Jesus replied, ‘This is the first: Listen, Israel, the Lord our God is the one, only Lord, 30 and you must love the Lord your God with all your heart, with all your soul, with all your mind and with all your strength. 31 The second is this: You must love your neighbour as yourself. There is no commandment greater than these.’

Jesus’ teaching on the double command to love in Mark 12:28-34 sets a high theological and ethical bar. It reflects the biblical conviction that the Father of Jesus ‘is one and there is no other’. In this way, monotheism is preserved. Jesus’ command to love God and neighbour summarises the ethic of the Torah and provides Christians with their ground-ethic of love as a theological truth to be lived in practical ways. Our love of God is our response to God’s prior love for us, and it is through our worship, service and self-giving that we grow in grace and spiritual maturity.

The novelty in Jesus’ response to the Scribe is that he, Jesus, puts the two commandments to love, together. By placing these together, Jesus goes to the root of all the commandments of the Torah and he provides both a guide to knowing who God is, and to what it means to do God’s will. For the Christian community this double command has a potentially deeper meaning: it enables them to live as a believing monotheistic community in a world of polytheistic religions. The Father is one and love of God and love of neighbour are one and this is more valuable than holocausts and sacrifices.

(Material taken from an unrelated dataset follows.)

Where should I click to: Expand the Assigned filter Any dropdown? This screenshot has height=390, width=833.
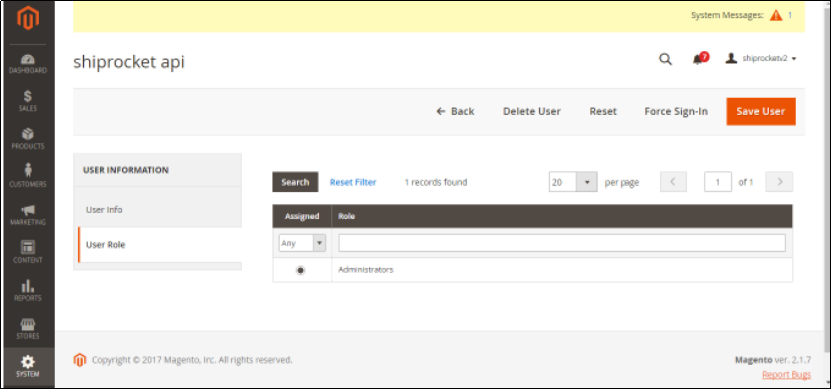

Mark’s version of events is marked by the friendliness of the interchange between the Scribe and Jesus. In both Luke (10:25-28) and Matthew’s (22:34-40) accounts the question is posed in a legalistic framework by a person who uses the question as a test of Jesus’ orthodoxy or position. In Mark’s account Jesus and the Scribe enter into a friendly dialogue with each other as they begin to discuss the radical nature of the Kingdom of God as a gift to be received with openness and entered into with joy. The dialogue sets the scene for our interpretation of the command to love.

Dialogue calls for collaboration between peoples for which language is the servant of meaning. The words need to convey truth. Dialogue creates and sustains relationships of meaning. Dialogue embodies the willingness of each participant to understand the issue from the other person’s perspective and dialogue enables people, who are in communication with each other, to make good decisions. A decision to say yes to love is as powerful as the decision to say no to love.

Because the command to love is dialogical it can only exist between people capable of dialogue.

Dialogue requires the ability to listen; to hear the voice of God and the voice of the neighbour. Where the law to love is based on honest and open dialogue it becomes salvific. Love-in-dialogue responds out of a place of fundamental respect for the other. The command to love the neighbour, as one loves the deity, draws love beyond the personal decision to the level of a moral or ethical demand.

Consequently, the two commands to love are not blended into each other. They are kept separate so that both the Father and the neighbour may be loved equally. This ensures that we understand there are two directions, or actions, of love and it stops us substituting one love for another.